During the first three years, New York State has screened over 700,000 newborns and identified 45 babies with ALD: 22 boys and 23 girls. Based on these numbers, the birth-incidence of ALD is 1 in 15,000. When a newborn with ALD is identified, the family’s primary physician is notified and a referral is made to a clinical geneticist for confirmation of the diagnosis, along with genetic counseling for support services and screening of other family members at risk of ALD (extended family screening).
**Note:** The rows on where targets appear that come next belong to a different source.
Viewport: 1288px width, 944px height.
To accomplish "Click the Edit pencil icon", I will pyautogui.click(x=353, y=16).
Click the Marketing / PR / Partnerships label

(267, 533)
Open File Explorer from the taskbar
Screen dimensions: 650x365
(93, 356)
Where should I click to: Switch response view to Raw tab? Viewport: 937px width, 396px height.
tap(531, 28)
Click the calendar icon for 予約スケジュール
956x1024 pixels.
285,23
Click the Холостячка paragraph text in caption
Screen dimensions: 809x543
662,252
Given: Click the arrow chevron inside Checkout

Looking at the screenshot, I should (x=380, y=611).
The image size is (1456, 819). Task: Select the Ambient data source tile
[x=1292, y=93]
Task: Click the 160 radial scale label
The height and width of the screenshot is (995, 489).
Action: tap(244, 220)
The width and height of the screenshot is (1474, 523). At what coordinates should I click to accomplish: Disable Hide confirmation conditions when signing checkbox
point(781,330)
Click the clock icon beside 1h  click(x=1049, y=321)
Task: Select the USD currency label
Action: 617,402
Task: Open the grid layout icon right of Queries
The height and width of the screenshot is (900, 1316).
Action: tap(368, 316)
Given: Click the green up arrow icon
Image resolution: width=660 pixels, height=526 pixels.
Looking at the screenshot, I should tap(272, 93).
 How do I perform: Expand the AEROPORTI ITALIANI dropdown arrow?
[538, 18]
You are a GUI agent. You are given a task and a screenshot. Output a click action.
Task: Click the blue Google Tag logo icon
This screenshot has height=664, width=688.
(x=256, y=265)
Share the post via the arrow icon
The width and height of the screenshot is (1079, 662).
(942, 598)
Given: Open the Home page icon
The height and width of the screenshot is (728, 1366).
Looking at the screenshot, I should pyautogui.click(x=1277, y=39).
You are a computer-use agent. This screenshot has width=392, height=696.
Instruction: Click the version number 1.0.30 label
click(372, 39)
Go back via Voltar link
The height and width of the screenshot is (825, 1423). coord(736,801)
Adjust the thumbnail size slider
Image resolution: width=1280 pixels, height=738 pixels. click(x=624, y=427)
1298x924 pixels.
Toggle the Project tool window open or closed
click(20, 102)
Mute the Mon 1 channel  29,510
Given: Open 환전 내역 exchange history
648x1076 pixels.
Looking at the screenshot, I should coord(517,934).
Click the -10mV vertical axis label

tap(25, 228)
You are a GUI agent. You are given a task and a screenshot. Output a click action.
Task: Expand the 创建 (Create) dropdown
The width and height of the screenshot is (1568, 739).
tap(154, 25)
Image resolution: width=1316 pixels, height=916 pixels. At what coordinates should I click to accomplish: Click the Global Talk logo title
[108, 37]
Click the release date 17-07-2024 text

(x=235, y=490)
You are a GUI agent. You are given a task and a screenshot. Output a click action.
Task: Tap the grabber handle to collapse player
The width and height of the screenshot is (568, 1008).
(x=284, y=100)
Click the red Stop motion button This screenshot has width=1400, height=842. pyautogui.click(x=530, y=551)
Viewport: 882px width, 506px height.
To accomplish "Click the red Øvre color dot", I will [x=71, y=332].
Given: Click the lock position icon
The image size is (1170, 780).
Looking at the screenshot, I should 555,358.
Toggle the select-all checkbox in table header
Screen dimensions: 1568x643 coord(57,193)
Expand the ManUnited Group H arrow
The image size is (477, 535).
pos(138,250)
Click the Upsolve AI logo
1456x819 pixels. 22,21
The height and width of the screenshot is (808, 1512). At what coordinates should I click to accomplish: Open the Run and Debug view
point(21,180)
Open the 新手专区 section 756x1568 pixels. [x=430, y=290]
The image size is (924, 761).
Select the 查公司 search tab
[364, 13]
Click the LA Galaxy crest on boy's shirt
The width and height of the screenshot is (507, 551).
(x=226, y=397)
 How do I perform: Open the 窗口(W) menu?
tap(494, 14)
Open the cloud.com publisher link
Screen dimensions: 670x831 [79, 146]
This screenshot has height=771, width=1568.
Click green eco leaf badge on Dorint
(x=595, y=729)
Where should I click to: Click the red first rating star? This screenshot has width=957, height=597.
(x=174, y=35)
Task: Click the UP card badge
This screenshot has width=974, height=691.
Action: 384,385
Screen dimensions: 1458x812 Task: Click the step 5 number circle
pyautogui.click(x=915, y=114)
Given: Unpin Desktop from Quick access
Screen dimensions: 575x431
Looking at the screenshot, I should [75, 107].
For males, it is imperative to initiate serial monitoring by brain MRI to detect the earliest evidence of onset of cerebral ALD; and to initiate adrenal function testing to detect adrenal insufficiency. Comprehensive evaluation of neurologic, neuropsychological, neuroradiology, and adrenal function is necessary because there is no test to predict the clinical outcome of an individual baby born with an ALD mutation.

 

The newborn screening test

The C26:0-LPC test and its associated reagents may differ slightly across laboratories. However, in all cases the ALD diagnosis is accomplished using a three-tier algorithm (Fig 2). The first tier is a high-throughput standard MS/MS analysis of C26:0-LPC. Samples that have an elevated C26:0-LPC concentration are then screened in the second tier, using HPLC–MS/MS. This test is more specific, but it is also somewhat more time-consuming. In those samples that still show elevated C26:0-LPC, the third-tier sequencing of the ABCD1 gene is performed.

 

Figure 2: The principles of ALD 3-tier screening.

Challenges

In different countries there are significant challenges and ongoing ethical discussions with respect to the implementation of ALD newborn screening.

As a result of being added to the RUSP, it is expected that ALD newborn screening will be initiated in a growing number of states in the US in the coming years, and that other countries will follow. These measures will significantly improve the clinical outcome of hundreds of ALD babies, their biological relatives, and their loved ones.